Restart doesn't actually restart

Ssdan5/23/2023
Seems like a service failed after it couldn't connect to a DB... i tried to restart but it never restarted. This has been an ongoing issue for a few weeks
Ssdan5/23/2023
97046871-517d-4af1-adfa-6b493cccebc3
Ssdan5/23/2023
usually just get around this issue by redeploying but my project takes 10-15min to build so sometimes an annoyance
ADA Dumb5/23/2023
I'm seeing a deployment above your crashed deployment. Looks to me like your restart was successful
Ssdan5/24/2023
the new deployment was successful yes, but i dont believe that failed container was ever restarted. i can try again sometime later and show if necessary
Ssdan5/24/2023
but from the screenshots you can see it says "restart successful" but on the ui it still shows a red box. no new blue box saying its restarting ever popped up -- had to manually deploy since restart didnt work
Ssdan5/27/2023
running into the same issue again
ADA Dumb5/27/2023
Hm very odd. Is your app active? Another user reported a similar issue where their app was in the crashed status visually but was still logging
Ssdan5/28/2023
yes -- i guess this now comes to semantics on what does restart/redeploy mean... i feel like i should be able to restart a running container and not have to redeploy(build and push that image) just to restart that service
Ssdan5/31/2023
hey guys this is a pretty serious issue, our build times are unfortunately very long (20 min tops) and it takes up 20 minutes just to get back "online"
ADA Dumb5/31/2023
Why are you restarting your service that often? On code updates you should have a deployment running with previous code that’s shut down when your new code’s healthcheck is complete
ADA Dumb5/31/2023
this seems like user error
Ssdan5/31/2023
I have 100k+ users a day so it crashes our database almost every 12 -18 hours. this crashes this particular instance so it shows up as "crashed"

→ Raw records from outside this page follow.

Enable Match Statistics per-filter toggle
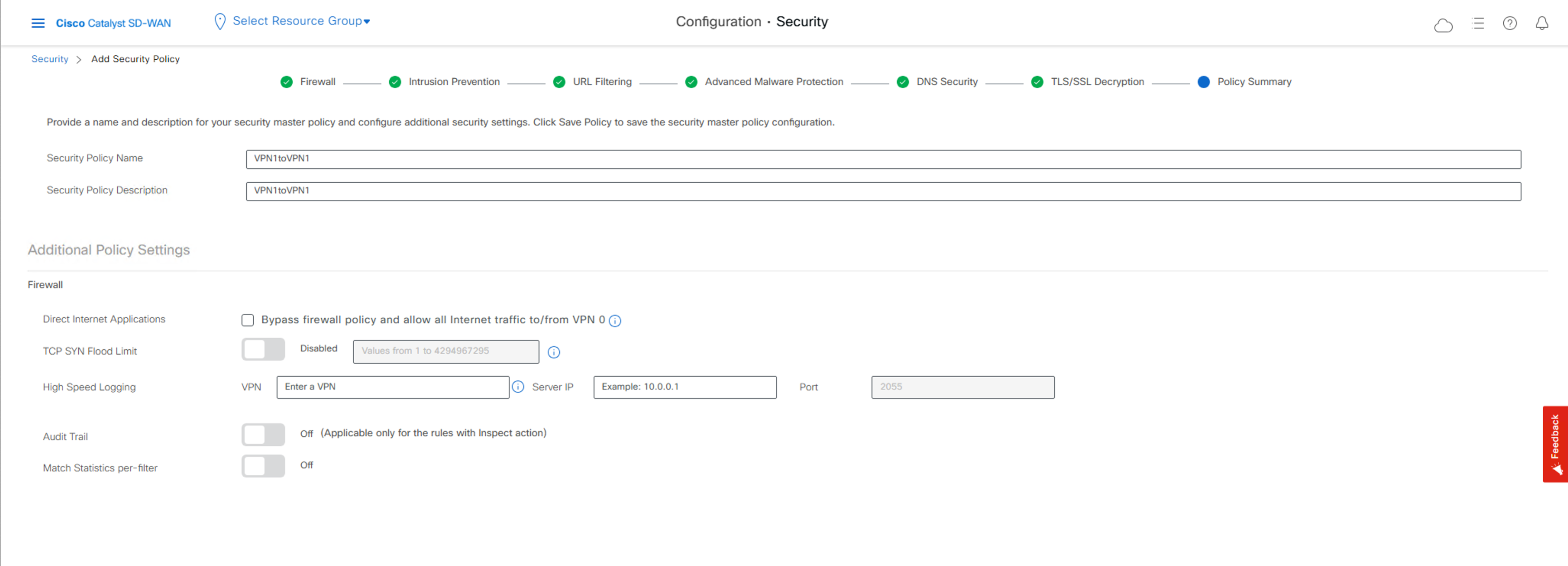This screenshot has width=1568, height=566. pos(263,466)
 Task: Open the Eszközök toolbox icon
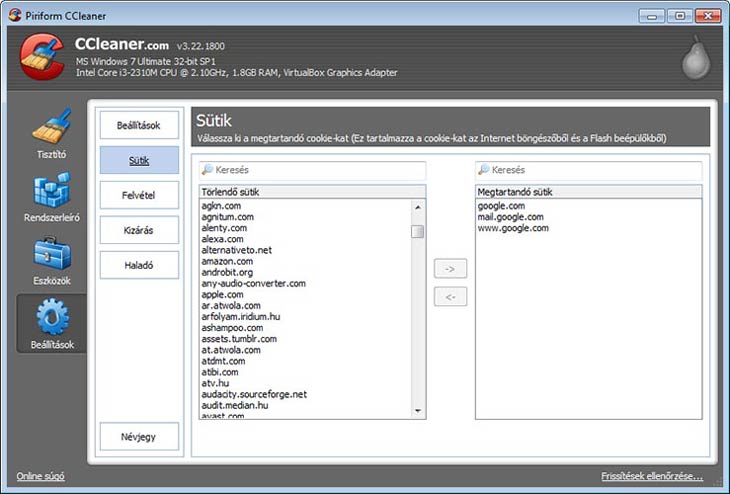point(51,254)
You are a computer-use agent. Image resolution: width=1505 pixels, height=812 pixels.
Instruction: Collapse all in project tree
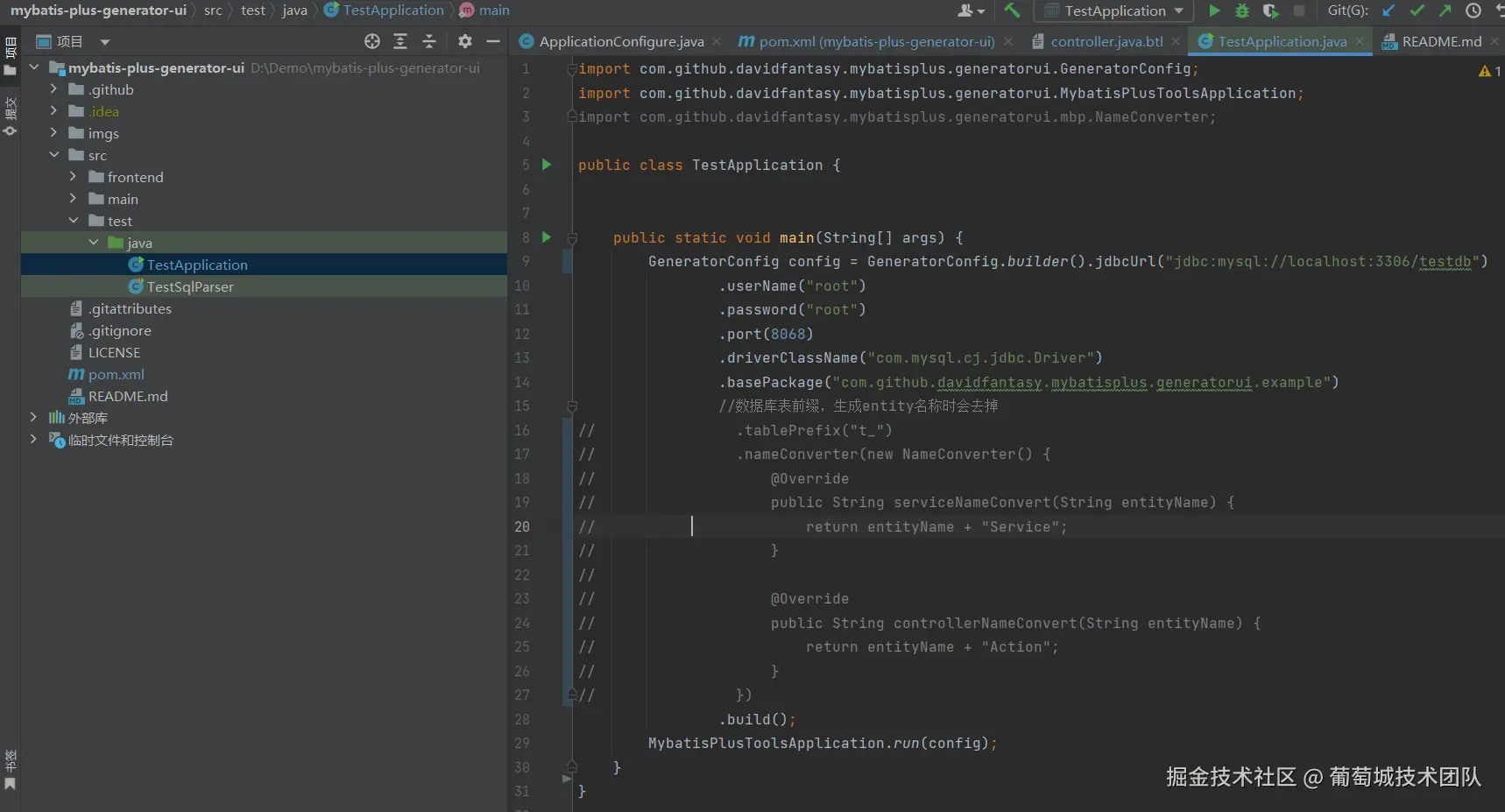pos(429,41)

it could be user error but i would like to just simply restart the container. meaning: delete it, run the same exact image w/ same config, and have it back up
ADA Dumb5/31/2023
this definitely sounds like user error. There’s got to be better ways to get around that. Also, with 100k+ users you should be on the teams plan
ADA Dumb5/31/2023
this is not a hobby project as the dev plan is meant for
Ssdan5/31/2023
not to mention I have other services on railway that simply hand and show up as "application not responding" would be nice to have healthchecks running hourly if thats possible?
Ssdan5/31/2023
alright sounds good. i use "we" too often, sorry its just me self funding.
ADA Dumb6/1/2023
Unfortunately that all sounds like user/code error. Afaik there’s no way to set up scheduled healthchecks, but if you join the teams plan you can discuss that with the team
Nngeloxyz6/1/2023
Hey @sdan - this is bug on our end.
Nngeloxyz6/1/2023
With that said- is your app crashing or the DB crashing?
Ssdan6/1/2023
db running on google cloud, i found railway cant handle some stuff so moved most of my infra elsewhere
Nngeloxyz6/1/2023
Like vector or?
Nngeloxyz6/1/2023
Just a scale issue
Ssdan6/1/2023
yea
Nngeloxyz6/1/2023
yea to what
Nngeloxyz6/1/2023
😛
Ssdan6/1/2023
yea vector db and yea scale issue 🙂
Nngeloxyz6/1/2023
L
Ssdan6/1/2023
also have google cloud credits
Nngeloxyz6/1/2023
ok- so on your app, how many connections to the DB are you keeping open?
Ssdan6/1/2023
8 at a time probably
Nngeloxyz6/1/2023
What happens when you bump that up?
Ssdan6/1/2023
no clue honestly i just restart stuff whenever it goes down
Nngeloxyz6/1/2023
;-;
Ssdan6/1/2023
there are more issues because the vector db i am using is in beta and runs into race issues all the time
Nngeloxyz6/1/2023
so, you may wanna increase the number of connections
Nngeloxyz6/1/2023
actually wait
Nngeloxyz6/1/2023
can you decrease it?
Nngeloxyz6/1/2023
it will slow your app but might help with race
Nngeloxyz6/1/2023
also do you have a link to that vector DB?
Ssdan6/1/2023
yeah i have tried multiple things but ultimately i dont run most of my heavy workloads on railway. i just purely do reading on railway
Nngeloxyz6/1/2023
I know a guy there, we can chat
Ssdan6/1/2023
and i have probably already chatted with that guy haha. theyre rolling out a refactor next week so hoping that will solve it
Nngeloxyz6/1/2023
curious, why are you still on Railway then (aside from you being an ex-employee)
Nngeloxyz6/1/2023
what are we doing so right even when we seem to get things wrong
Ssdan6/1/2023
no easy way to run flask servers honestly
Ssdan6/1/2023
i do vercel for 99% of stuff but now need to interact with python and vercel is pretty bad at it
Nngeloxyz6/1/2023
you mean that Google Cloud Run's 99 steps isn't easy 😉
Nngeloxyz6/1/2023
anyway, gotcha- can you dump crash logs when the DB connects reset?
Nngeloxyz6/1/2023
I would have a service that uses the Railway API and monitors when DB crashes and just perform a restart ngl
Nngeloxyz6/1/2023
in the long term, I am going to flag the UI bug to the team
Ssdan6/1/2023
google cloud is a mess for sure but its containable mess :). just docker up, docker down, docker remove, docker ps -a. and tailscale for networking and cloudflare for proxying.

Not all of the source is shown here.